When telemedicine was used to detect the absence of DR, a positive number represented the absence of DR and a negative number represented any clinical level of DR within a 2×2 (true positive vs false positive and false negative vs true negative) array. We were also able to calculate sensitivity and specificity based on the distribution of results within the same 2×2 array. The sensitivity was just the specificity of DR absence detection and the specificity was just the sensitivity of DR absence detection. Thus, when any DR was detected, the pooled sensitivity was 95% (95% CI 94% to 96%) and the pooled specificity was 86% (95% CI 84% to 88%). Sensitivity is the effectiveness of telemedicine in detecting DR in patients who have DR, and thus reduces the risk of missing DR. The analogous sensitivity and specificity were also displayed in the subgroup analysis using digital imaging. The high sensitivity in detecting any clinical level of DR suggests the good performance of telemedicine in ophthalmology and supports its common use in DR screening. The pooled sensitivity for detecting severe NPDR was lower than for other levels of DR; this was also shown by the two subgroup analyses (see online supplementary table S3 http://bjo.bmj.com/content/99/6/823/suppl/DC1).

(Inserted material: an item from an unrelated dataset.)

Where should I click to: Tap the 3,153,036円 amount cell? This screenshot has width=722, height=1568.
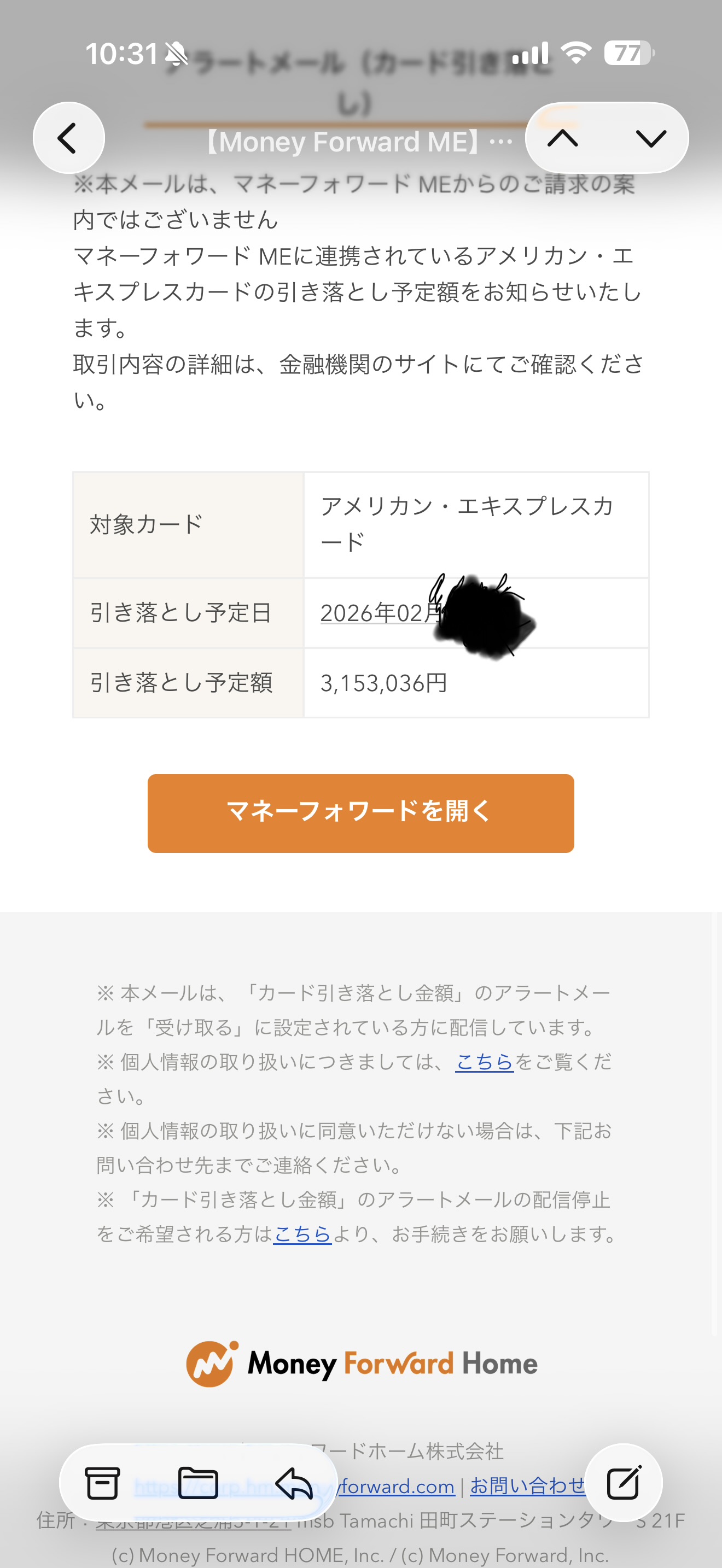pos(384,683)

One limitation of this review was the presence of heterogeneity. The results of meta-regression analysis using covariates such as subject characteristics, recruitment methods and digital imaging techniques did not provide valuable information. Even after the subgroup analyses based on the digital imaging technique, heterogeneity was only partially ameliorated. In a previous study, the authors reported that the prevalence of DR of any clinical level was higher in people with type 1 diabetes than in those with type 2 diabetes. Even when we excluded the study that recruited subjects with type 1 diabetes only, heterogeneity was not ameliorated (data not shown). In the 20 studies that were included, the percentage of subjects with no DR varied from 1.27% to 59.86%; this may also have been a source of heterogeneity. Another limitation of our findings was that the raw data provided by three studies were unavailable and the data used in the meta-analysis were only from published papers. This, in turn, introduces the possibility of study selection bias. Additionally, the quality of telemedicine largely depends on the experience of readers who grade the digital images and the technician who takes the images. Thus, the use of telemedicine is limited.

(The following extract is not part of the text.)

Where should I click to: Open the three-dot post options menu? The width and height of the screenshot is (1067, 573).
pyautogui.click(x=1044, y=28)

In summary, the diagnostic accuracy of telemedicine using digital imaging in DR is overall high. The high sensitivity of its detection of any clinical level of DR indicates that telemedicine can be used widely for DR screening. Telemedicine based on digital imaging techniques that incorporate mydriasis and a wide (100–200°) field is the best choice for detecting the absence of DR and mild NPDR. Further research should be carried out to evaluate the diagnostic accuracy of telemedicine based on each digital imaging technique using a study design that may prevent heterogeneity across studies.